Australia has expertise with burn injuries. Many techniques were developed after the terrorist bombings on the Indonesian island of Bali in 2002. Two hundred and two people were killed, including many foreign nationals.
Rudi Myhovych of the Christian Medical Association of Ukraine told the Australian Broadcasting Corp. he hopes the government will send doctors to Ukraine.
“We hope to get teams of plastic burns doctor[s] to Ukraine for [the] short term,” he said. “We respect your time, and we are trying to be careful and maximize all of the help that is in our hands. But also, we plan to send Ukrainian doctors. They can observe and take the knowledge and better skills. So, because [the] amount of cases is unbelievable.”
The United Nations Human Rights Monitoring Mission in Ukraine has reported that at least 10,000 civilians have been killed and upwards of 18,500 have been injured since Russia invaded on February 24, 2022.
Attacks on health care facilities, a lack of medical staff and power shortages have made it harder for victims to receive care during the conflict.
Russia has claimed its invasion of Ukraine is a “special military operation” and has insisted it does not target civilians — both of which are refuted by Ukraine, the U.N., the United States and NATO.
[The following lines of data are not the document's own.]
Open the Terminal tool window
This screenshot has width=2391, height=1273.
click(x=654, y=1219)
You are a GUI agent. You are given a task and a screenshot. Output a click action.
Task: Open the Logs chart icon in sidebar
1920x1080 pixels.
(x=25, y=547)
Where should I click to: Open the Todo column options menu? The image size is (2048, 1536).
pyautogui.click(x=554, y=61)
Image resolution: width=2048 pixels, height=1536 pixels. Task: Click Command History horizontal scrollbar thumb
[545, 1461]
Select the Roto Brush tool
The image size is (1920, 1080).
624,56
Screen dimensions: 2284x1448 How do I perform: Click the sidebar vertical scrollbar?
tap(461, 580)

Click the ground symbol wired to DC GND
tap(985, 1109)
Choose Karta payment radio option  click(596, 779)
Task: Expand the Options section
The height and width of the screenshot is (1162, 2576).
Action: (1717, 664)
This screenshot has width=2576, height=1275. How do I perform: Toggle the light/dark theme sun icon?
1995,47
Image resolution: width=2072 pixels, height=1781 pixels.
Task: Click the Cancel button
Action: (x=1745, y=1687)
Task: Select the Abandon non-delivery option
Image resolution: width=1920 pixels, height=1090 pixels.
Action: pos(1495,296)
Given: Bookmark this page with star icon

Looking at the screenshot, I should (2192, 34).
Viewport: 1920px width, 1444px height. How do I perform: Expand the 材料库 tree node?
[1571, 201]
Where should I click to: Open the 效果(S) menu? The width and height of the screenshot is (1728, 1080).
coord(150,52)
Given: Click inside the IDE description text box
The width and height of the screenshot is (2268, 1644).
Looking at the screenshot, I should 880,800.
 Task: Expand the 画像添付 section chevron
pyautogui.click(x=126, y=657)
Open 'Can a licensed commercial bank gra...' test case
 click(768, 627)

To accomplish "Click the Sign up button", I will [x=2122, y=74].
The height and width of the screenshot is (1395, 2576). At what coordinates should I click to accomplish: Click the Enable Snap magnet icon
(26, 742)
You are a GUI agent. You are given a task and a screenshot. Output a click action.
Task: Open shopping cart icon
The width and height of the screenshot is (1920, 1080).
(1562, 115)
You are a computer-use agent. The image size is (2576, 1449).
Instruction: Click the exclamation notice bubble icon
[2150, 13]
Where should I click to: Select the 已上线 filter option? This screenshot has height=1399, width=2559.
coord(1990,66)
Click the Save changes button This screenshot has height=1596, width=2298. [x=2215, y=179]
Australia is among the largest non-NATO contributors to Kyiv’s war effort, supplying missiles and armored personnel carriers.
The government also has imposed sanctions on hundreds of Russian politicians, including President Vladimir Putin, military commanders and businesspeople. They are the most sweeping penalties Australia has ever put on another country.
Additionally, Canberra has banned imports of Russian oil, petroleum, coal and gas.